DURHAM, N.C. (WTVD) -- World AIDS Day is recognized across the globe as a day that raises awareness and remembers the lives lost. This year marks 40 years since the first five cases of HIV were reported. Many people are still living with the virus.
"I actually caught HIV from the husband," said Durham resident Rita McDaniel-Long.
McDaniel-Long has lived with the virus for 27 years and contracted it from her husband, who was an IV drug user.
The stigma around what it means to have HIV today is still prevalent. McDaniel-Long is a part of a growing club she never wanted membership to. Technology advances led to breakthroughs in treatment over the years, which allows her system to suppress the virus.
"Probably back in 2010, I was taking between eight and ten pills a day. Now, I only take two pills," she said. "I have friends now who have had HIV for years. They go to their family's houses and they are still fed off paper plates, paper cups and eating off of plastic spoons."
There are 38 million people living with HIV across the world including 1.2 million in the United States. In North Carolina, 34,963 people have the virus. The highest rate of newly diagnosed cases is among African American men. Data shows the most likely route of transmission was male-to-male sex.

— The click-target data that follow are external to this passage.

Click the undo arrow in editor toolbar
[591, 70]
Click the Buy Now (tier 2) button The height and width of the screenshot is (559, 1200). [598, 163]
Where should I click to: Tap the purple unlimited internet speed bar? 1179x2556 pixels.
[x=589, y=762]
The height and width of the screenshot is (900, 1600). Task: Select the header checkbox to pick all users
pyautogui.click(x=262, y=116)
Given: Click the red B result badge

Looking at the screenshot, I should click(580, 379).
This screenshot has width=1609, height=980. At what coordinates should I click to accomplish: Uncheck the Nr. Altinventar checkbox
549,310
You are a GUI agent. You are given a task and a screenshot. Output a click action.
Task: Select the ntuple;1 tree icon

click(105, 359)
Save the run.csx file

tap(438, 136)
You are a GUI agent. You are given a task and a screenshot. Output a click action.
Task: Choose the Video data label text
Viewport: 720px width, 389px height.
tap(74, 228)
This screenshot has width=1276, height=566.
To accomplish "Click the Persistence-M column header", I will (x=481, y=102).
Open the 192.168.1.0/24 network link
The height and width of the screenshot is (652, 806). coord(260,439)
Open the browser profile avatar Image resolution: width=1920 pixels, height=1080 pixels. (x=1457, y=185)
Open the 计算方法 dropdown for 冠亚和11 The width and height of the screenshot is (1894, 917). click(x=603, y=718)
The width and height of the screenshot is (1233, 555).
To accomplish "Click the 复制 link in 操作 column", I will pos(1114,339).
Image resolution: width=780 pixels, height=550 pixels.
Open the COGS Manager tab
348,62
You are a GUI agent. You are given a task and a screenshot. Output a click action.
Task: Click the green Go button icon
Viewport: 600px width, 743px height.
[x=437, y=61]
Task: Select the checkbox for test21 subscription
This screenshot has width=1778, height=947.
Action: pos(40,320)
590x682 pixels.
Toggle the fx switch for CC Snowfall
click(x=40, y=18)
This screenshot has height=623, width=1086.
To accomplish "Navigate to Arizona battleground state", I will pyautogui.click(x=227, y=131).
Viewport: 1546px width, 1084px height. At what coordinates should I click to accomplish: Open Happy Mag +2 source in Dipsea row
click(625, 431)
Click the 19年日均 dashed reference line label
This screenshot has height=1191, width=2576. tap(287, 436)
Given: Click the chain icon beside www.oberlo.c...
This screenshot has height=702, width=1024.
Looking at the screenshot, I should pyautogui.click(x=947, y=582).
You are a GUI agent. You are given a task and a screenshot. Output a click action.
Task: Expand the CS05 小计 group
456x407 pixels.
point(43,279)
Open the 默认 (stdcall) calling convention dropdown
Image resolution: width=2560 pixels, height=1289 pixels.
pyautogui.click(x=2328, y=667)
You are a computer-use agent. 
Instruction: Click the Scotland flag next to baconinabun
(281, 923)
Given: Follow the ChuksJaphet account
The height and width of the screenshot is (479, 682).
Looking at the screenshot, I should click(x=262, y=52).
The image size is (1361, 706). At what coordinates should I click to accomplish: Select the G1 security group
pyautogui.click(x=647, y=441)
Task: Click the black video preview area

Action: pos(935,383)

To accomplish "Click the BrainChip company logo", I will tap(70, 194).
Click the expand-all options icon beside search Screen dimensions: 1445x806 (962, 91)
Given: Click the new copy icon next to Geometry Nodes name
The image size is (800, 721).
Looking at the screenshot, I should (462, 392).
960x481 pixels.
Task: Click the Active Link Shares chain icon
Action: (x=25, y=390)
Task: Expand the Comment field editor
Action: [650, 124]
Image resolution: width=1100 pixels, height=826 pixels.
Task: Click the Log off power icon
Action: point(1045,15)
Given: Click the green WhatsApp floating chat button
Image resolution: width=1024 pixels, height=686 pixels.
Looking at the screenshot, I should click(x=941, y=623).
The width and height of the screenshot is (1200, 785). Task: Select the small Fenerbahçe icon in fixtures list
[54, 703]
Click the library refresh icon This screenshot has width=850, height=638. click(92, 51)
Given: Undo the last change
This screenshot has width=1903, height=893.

President Joe Biden pledged Wednesday to end the HIV/AIDS epidemic by 2030.
"I'm hopeful, but at the same time, I know it's not realistic. We still have stigma we need to address. There are still underserved communities. Communities who aren't able to access telemedicine," said De'Shea Coney with North Carolina AIDS Action Network.
He said COVID-19 exacerbated HIV rates, which forced some organizations to pivot to COVID outreach. According to Coney, if the president wants to end the epidemic by 2030, funds are needed to increase access to resources.
In the meantime, McDaniel-Long is encouraging everyone to know their status.
"The life you save may be your own. There's nothing wrong with getting tested," she said.